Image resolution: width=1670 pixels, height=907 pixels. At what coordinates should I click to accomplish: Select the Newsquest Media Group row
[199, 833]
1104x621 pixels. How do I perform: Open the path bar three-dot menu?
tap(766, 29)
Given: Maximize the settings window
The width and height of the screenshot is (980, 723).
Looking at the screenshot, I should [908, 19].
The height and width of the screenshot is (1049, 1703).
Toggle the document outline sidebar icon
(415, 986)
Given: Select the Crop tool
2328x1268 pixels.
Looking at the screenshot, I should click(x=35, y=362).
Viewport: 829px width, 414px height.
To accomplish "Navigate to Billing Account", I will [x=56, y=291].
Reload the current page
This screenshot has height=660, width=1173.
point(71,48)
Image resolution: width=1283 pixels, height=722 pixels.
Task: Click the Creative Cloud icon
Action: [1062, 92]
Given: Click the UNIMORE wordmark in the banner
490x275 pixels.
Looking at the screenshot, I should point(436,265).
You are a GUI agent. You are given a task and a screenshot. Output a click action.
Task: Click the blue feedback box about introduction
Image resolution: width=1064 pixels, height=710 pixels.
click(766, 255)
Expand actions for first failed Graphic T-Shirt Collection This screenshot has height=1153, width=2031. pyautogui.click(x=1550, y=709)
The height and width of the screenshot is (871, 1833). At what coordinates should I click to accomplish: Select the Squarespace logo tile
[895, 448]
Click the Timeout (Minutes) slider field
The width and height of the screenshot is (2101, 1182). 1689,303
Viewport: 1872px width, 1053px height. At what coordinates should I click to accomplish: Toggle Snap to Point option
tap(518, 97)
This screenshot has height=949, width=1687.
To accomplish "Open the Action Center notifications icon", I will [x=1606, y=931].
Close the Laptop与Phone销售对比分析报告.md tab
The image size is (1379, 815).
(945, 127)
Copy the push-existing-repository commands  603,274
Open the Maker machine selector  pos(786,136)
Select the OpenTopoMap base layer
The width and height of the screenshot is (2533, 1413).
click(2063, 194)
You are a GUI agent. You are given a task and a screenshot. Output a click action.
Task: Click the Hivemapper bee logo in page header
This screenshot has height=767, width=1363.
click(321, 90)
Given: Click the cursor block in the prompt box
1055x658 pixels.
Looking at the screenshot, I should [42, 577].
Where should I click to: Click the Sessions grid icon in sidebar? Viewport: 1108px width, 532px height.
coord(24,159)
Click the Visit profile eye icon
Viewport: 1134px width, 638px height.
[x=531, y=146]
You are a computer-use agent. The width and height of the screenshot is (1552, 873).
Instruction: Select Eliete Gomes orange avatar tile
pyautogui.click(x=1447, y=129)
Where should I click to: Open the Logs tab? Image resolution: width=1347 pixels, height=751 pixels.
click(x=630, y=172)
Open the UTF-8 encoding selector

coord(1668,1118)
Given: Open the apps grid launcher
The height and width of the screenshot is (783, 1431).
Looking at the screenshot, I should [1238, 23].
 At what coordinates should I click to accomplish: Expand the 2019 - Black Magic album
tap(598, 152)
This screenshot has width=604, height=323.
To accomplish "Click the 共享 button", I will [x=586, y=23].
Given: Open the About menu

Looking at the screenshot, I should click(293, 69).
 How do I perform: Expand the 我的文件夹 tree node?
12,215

- Your goal: Give again, exactly, every line from the one holding "Viewport: 1134px width, 638px height." to the last line of the data.

- Answer section:
Viewport: 1134px width, 638px height.
[x=531, y=146]
You are a computer-use agent. The width and height of the screenshot is (1552, 873).
Instruction: Select Eliete Gomes orange avatar tile
pyautogui.click(x=1447, y=129)
Where should I click to: Open the Logs tab? Image resolution: width=1347 pixels, height=751 pixels.
click(x=630, y=172)
Open the UTF-8 encoding selector

coord(1668,1118)
Given: Open the apps grid launcher
The height and width of the screenshot is (783, 1431).
Looking at the screenshot, I should [1238, 23].
 At what coordinates should I click to accomplish: Expand the 2019 - Black Magic album
tap(598, 152)
This screenshot has width=604, height=323.
To accomplish "Click the 共享 button", I will [x=586, y=23].
Given: Open the About menu

Looking at the screenshot, I should click(293, 69).
 How do I perform: Expand the 我的文件夹 tree node?
12,215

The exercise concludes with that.